> **Task description**:
If a line in the data holds "Select", copy that line out in full.

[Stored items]
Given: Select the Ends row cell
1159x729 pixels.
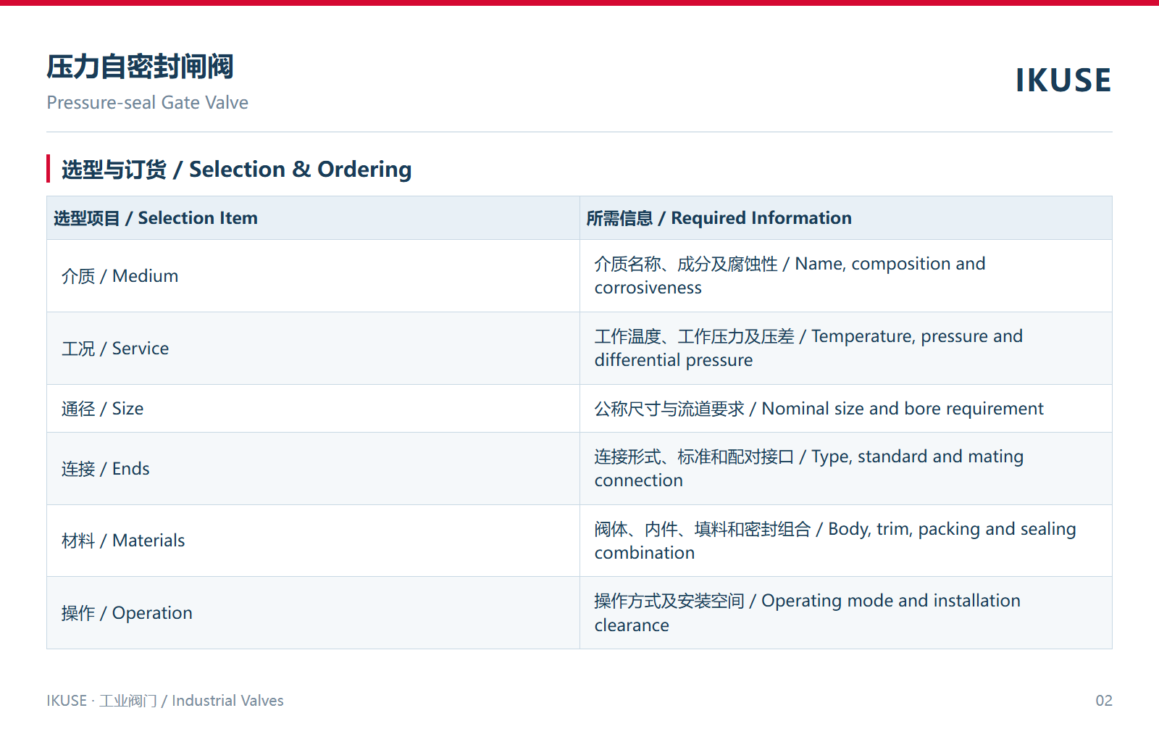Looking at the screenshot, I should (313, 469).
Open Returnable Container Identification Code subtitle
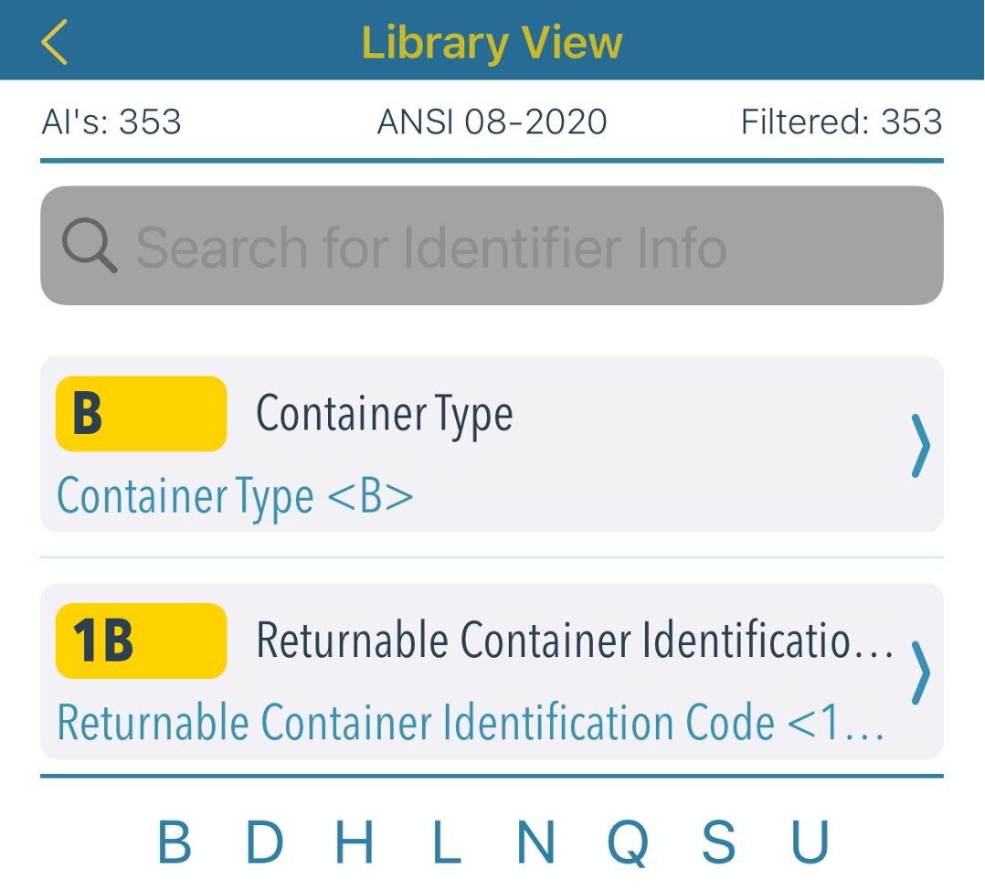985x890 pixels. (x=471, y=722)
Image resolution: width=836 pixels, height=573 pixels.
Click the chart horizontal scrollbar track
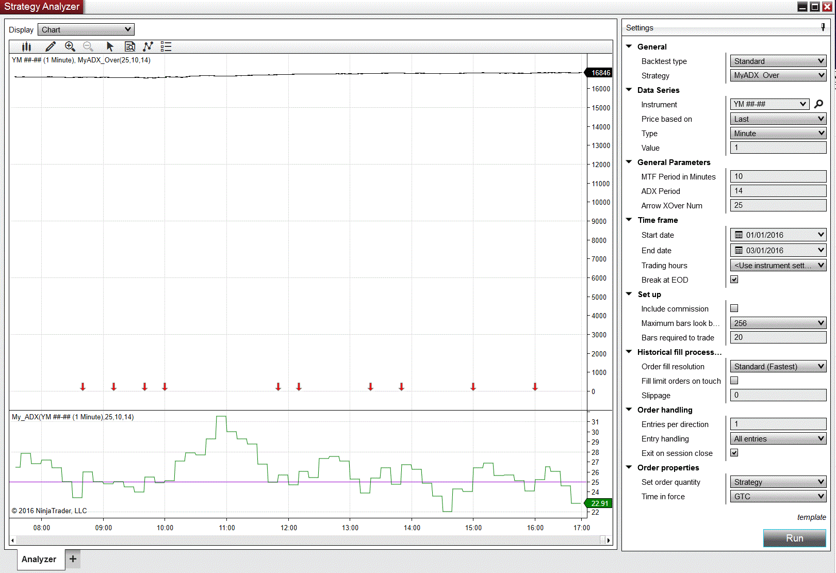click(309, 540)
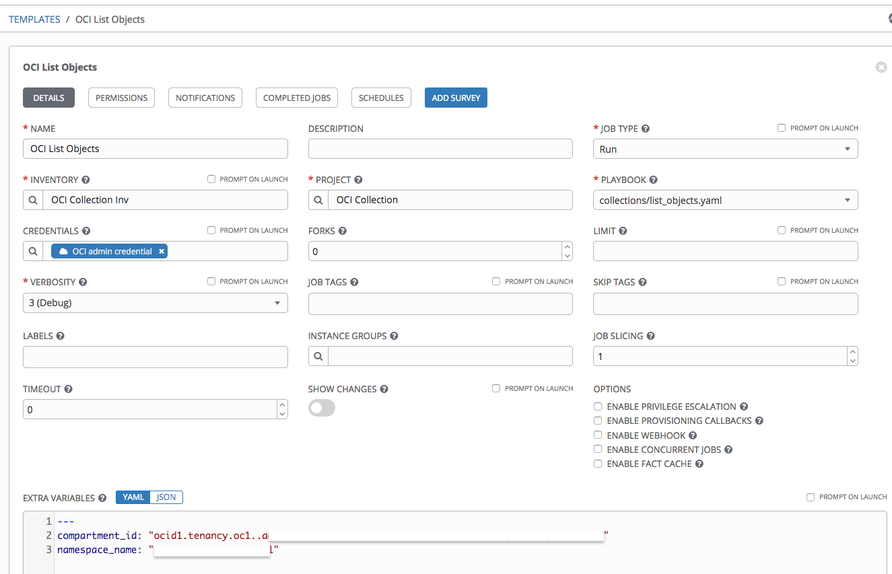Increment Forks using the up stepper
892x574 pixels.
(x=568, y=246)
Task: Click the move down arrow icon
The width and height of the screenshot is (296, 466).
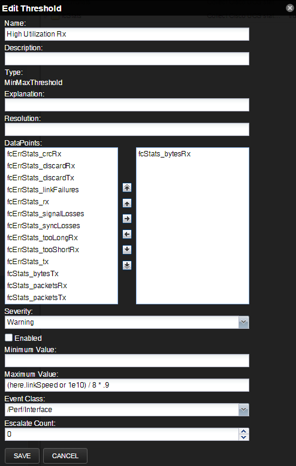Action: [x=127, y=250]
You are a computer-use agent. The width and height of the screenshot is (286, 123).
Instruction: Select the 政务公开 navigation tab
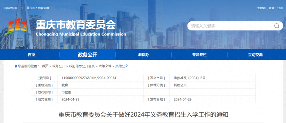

> **Response box**:
Given: Select the Ends row cell
Instruction: Select the 政务公开 navigation tab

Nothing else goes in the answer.